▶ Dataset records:
╭──

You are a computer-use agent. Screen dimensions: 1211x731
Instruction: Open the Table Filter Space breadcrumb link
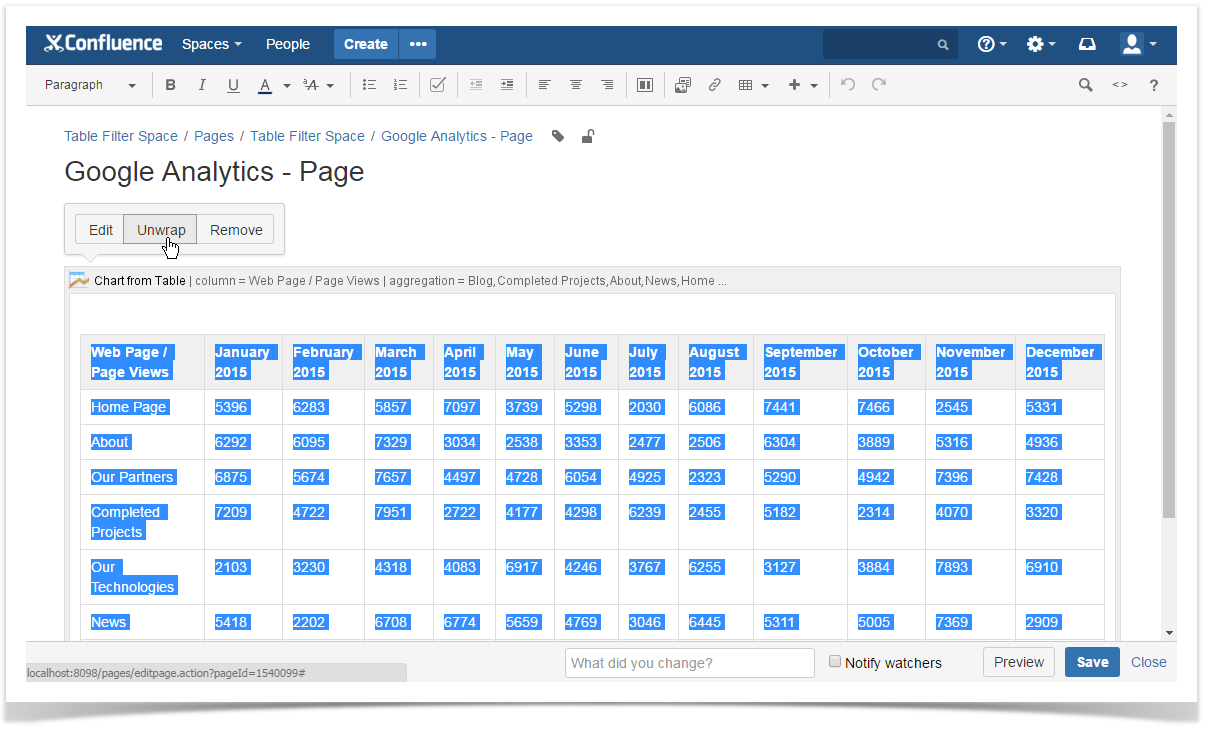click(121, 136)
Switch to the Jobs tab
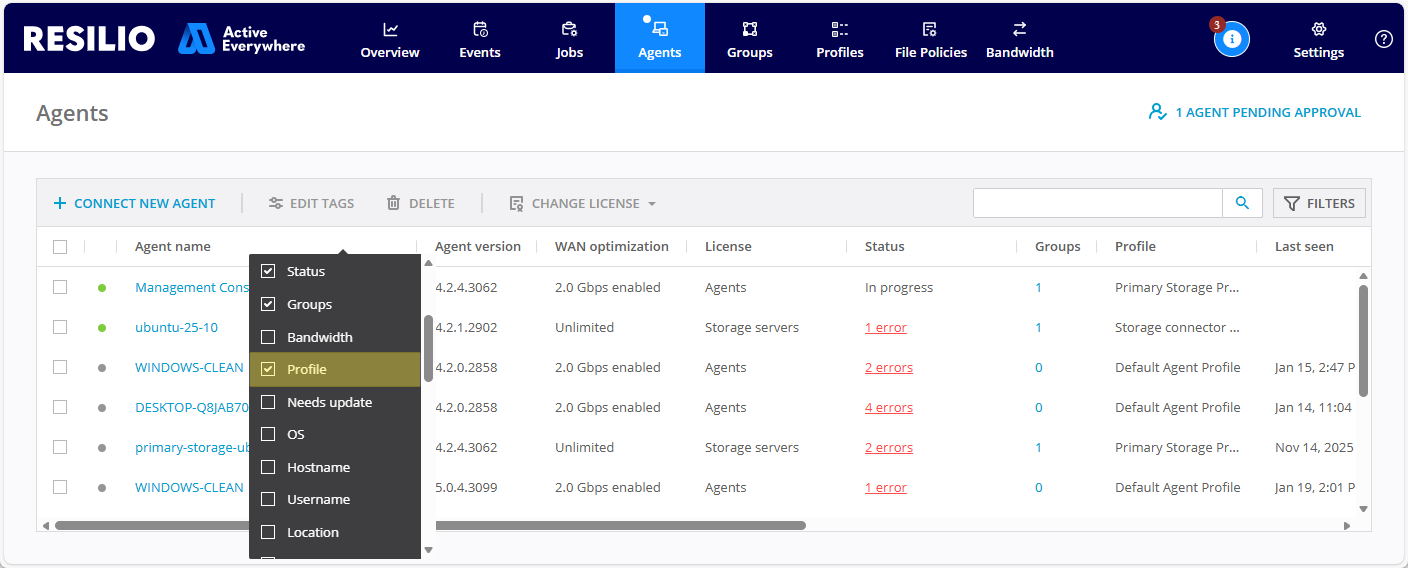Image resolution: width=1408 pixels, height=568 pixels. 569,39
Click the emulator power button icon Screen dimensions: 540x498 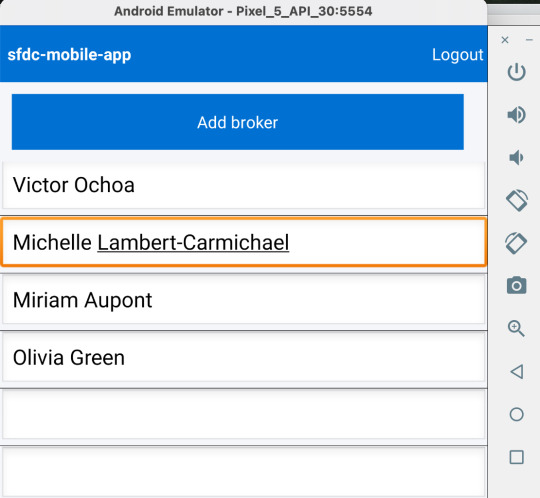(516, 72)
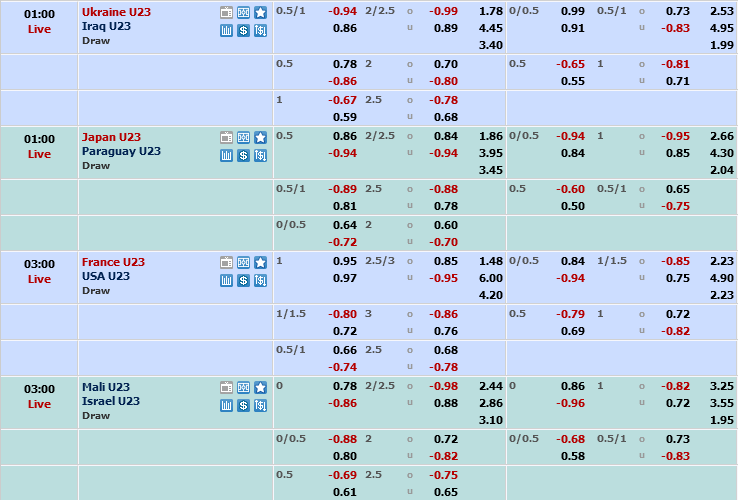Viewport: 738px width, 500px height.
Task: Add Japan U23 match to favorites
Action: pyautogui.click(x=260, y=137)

╰──

▶ Exercise objective: Format the data as a numbered list, starting at the beginning and ending at the line that contains "Image resolution: width=1408", with blank lines dropped. Leave the pictures out of the answer.

▶ Problem solution:
1. You are a computer-use agent. Screen dimensions: 1211x731
2. Instruction: Open the Table Filter Space breadcrumb link
3. click(121, 136)
4. Switch to the Jobs tab
5. Image resolution: width=1408 pixels, height=568 pixels. 569,39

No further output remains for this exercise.